Design and methods: A review was undertaken of the subset of the school–community literature concerned with the role of schools in relation to geographically located communities experiencing economic and associated forms of disadvantage. The scholarly literature published in English since 1990 was searched, using strings of search terms representing ‘school’ + ‘community’ + ‘disadvantage’. A process of conceptual synthesis was used to surface the understandings embedded in the literature, with 60 texts being read and summarised in detail by a minimum of two reviewers. Two external advisory groups of academic experts (a UK-based cross-disciplinary group, and an international group of education specialists) supported the review process by identifying relevant literatures in their specialist fields and national contexts, and by challenging and elaborating the reviewers’ emerging interpretations of understandings embedded in the literature.

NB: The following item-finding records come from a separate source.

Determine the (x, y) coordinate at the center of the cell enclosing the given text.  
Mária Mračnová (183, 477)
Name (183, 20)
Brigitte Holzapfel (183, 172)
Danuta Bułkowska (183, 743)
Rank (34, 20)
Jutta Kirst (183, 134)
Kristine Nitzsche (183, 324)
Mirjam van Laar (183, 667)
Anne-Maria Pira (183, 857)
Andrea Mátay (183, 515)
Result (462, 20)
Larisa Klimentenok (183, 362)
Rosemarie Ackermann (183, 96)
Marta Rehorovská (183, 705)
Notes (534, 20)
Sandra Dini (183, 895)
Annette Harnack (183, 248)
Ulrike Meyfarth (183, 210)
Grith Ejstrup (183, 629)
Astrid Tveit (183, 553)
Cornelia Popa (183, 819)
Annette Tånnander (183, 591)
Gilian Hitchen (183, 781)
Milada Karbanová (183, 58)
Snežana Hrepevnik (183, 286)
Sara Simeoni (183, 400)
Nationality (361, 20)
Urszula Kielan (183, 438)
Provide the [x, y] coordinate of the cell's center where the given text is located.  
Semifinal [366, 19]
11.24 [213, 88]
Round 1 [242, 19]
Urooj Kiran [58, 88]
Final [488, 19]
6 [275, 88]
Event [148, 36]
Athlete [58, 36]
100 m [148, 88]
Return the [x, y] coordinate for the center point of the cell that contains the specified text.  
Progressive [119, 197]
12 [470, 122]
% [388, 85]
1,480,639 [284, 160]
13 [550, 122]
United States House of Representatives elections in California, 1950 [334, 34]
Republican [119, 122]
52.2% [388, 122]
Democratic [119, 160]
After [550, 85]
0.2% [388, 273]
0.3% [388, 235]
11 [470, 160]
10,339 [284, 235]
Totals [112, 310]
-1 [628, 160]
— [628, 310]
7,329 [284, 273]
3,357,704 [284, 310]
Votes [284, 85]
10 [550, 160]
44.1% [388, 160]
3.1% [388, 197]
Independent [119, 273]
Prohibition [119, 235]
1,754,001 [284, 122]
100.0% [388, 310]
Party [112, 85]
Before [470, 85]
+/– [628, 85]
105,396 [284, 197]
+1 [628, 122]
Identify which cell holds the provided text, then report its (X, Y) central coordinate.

Findings and conclusions: The field is dominated by texts which take for granted the leading role of professionals (for instance, teachers, principals, public service officers and policy-makers) acting on agendas determined outside communities, and which have a tendency to cast communities in the largely passive role of responding to school-initiated interventions. A smaller subset of literature focuses on community-initiated actions and most often reports examples of parents developing programmes to support students’ learning. While these offer important critiques of professional, deficit-driven conceptualisations of communities, they still tend to locate communities as supporting professional agendas rather than as having opportunities to shape these from a community standpoint. The field is also dominated by accounts of ameliorative actions taken to alleviate the acute symptoms of underlying disadvantage and there are very few accounts of actions seeking to transform local circumstances by tackling underlying inequalities. This weighting may reflect the opportunities for action most readily available to schools and communities wishing to tackle neighbourhood disadvantage. The most productive avenues for future research may therefore lie in exploring how possibilities for ameliorative action can be strengthened and can bring together professional and community perspectives.